In a rare moment of contrition, MoviePass CEO Mitch Lowe admits to misleading consumers and advertisers by claiming last week that the company tracks the location of users before and after the cinema. "We do not do the things I've described," he told TechCrunch. As for the location, "We do not save it, we do not save it, we do not track it."
Customers may find this total flip-flop unconvincing last week, especially since the company released an updated days of application after Lowe's remarks that "suppressed the capacity location of unused applications. "
That too was inaccurate, Lowe said. "The update has not changed anything, only the menu options." He later wrote in the same direction in a blog post on the company's website.
The way I have portrayed what we are doing is not accurate. MoviePass CEO Mitch Lowe
This series of "misrepresentations", as Lowe called them, does not inspire confidence in a company that has openly stated it wants to use exactly this type of data to create a personalized evening with its customers – thanks to advertisers who would make offers based on these data, of course.
But Lowe explained that he was a victim of his own excitement. Speaking to a host of data vendors at the Entertainment Finance Forum, at a conference devoted specifically to monetizing the data collected by MoviePass, he claims to have just made some advance on himself and talked about projects like they were reality.
"Sometimes I'm excited about our future vision of a night at the cinema and building an ecosystem around her," he said. "I need to correct what I said.The way I have portrayed what we are doing is not accurate.I have hinted that we know where you are when you are on the way to the cinema, and that's not what we do. "
Specifically, he said that the application checks the location when the user has opened the application in order to find cinemas close to them, at the case where they want to search for cinema hours or others. Then there is another location check when the user registers, to make sure he is at the theater, his ticket is for.
"We only know where they are at this moment.Once they come out of the application, we do not know where they are.We do not know where they are going after, we do not know where they are. Let's not save, that's all we do, that's all we've done. "
If the company decides to launch a more complete "movie night" service, with follow-up before and after the film, "we will comply with all acceptable rules and conditions by first sending an opt-out in or opt-out, explaining in plain English what we do with this information. "
As for other changes to the product, Lowe said expect new offers soon.
"There will be new things in the near future," he said. "We are going out with a premium package, a package to bring a friend, a package of couples, a family package."
I would put money on some kind of "red carpet" branding. It did not detail what these packages would include exactly, but he said you can expect the original monthly system to be in place in the foreseeable future.
"Most people assume that the number of movies our subscribers go to is much higher than it is," he said, which is consistent with the Early Adopter model. to extract a last drop of value from everything. eat the service. He declined to quote real averages, but said "you'd be shocked to see how low it is."
He said, for example, that many users will see on order 4 or 5 movies a year at 10 a year – not 10 a month as some believe. The value, he speculated, was to "minimize the risk" of seeing a bad movie or movie – which can also increase ticket sales for these films.
Fill the pit with money
That said, Lowe pleaded guilty in response to the most frequent and obvious criticism of the service, which is simply that she loses money at a phenomenal rate and survives only by frequent infusions of cash.

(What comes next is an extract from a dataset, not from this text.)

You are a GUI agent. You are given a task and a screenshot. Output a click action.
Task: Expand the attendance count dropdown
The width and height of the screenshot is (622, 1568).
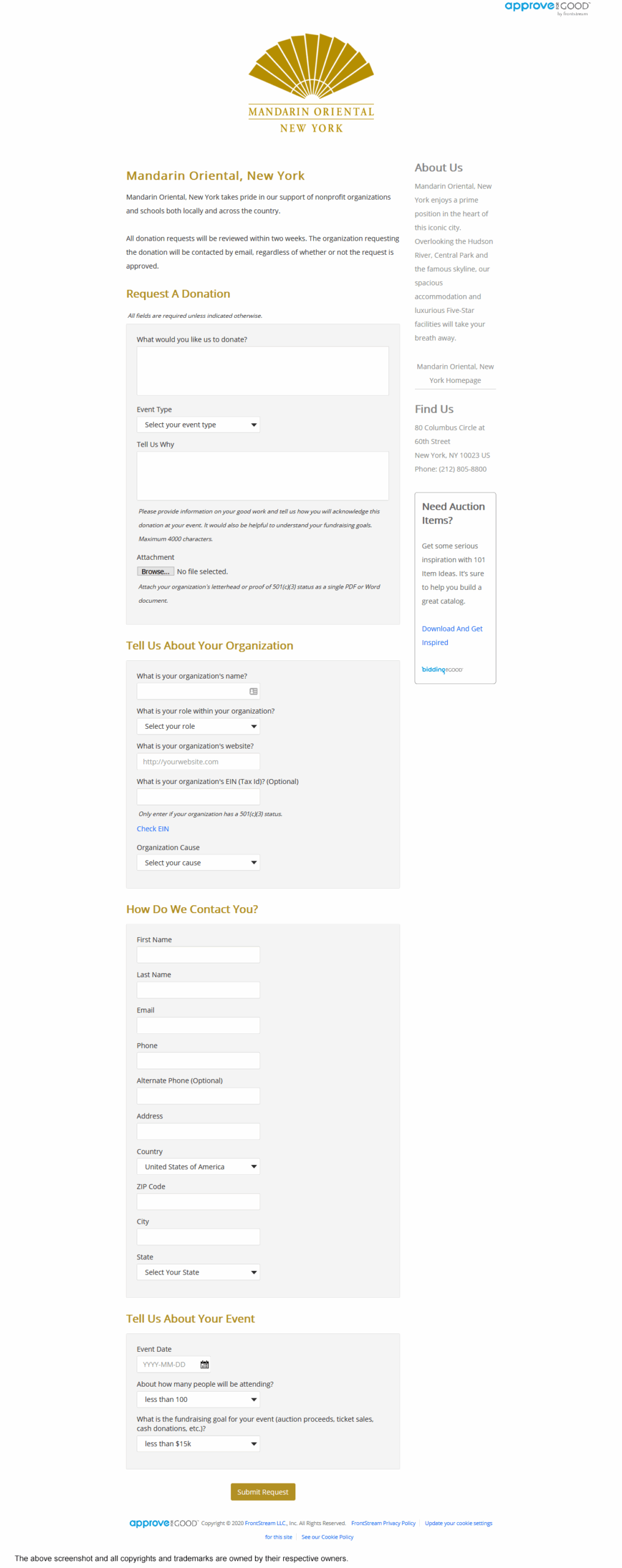pos(198,1398)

"In ancient times, it was a ton of money and then developing a business.Today, what you are doing is that you are harvesting enough money. "It's a month-by-month money to basically fund this negative cash flow," he explained – which is really a simpler way of formulating the problem – but Lowe likened MoviePass to people like Netflix and Spotify, who took a huge debt to position themselves to grow and monetize their user base.
Whether the comparison is appropriate or ambitious depends on the success of MoviePass over the next year; Lowe said, "We are 100% sure that we have committed funds … to break even, which we think is early next year."
The stages of this plan:
- Show users an average of 1.1 times per month
- Get the average monthly cost of goods (that is, what MoviePass offers the user) up to $ 9
- Generate $ 6 per user in revenue from advertising and data sets
"Obviously, we are not there yet," he concluded. But he pointed out that "the necessary money drops significantly compared to what it was a few months ago." He later stated in an email that "revenue from studios and partnerships However, the road to getting a share of the dealerships – the most profitable part of the business – will be difficult, especially given MoviePass' antagonistic stance with industry leaders like AMC.
For now, it seems at least sure that consumers are using the application without fear of being followed surreptitiously, any more than they are online, at least right now. 2018 will be the year MoviePass either becomes a major force in the industry or collapse, its millions spent a sad example of the advanced subscription economy.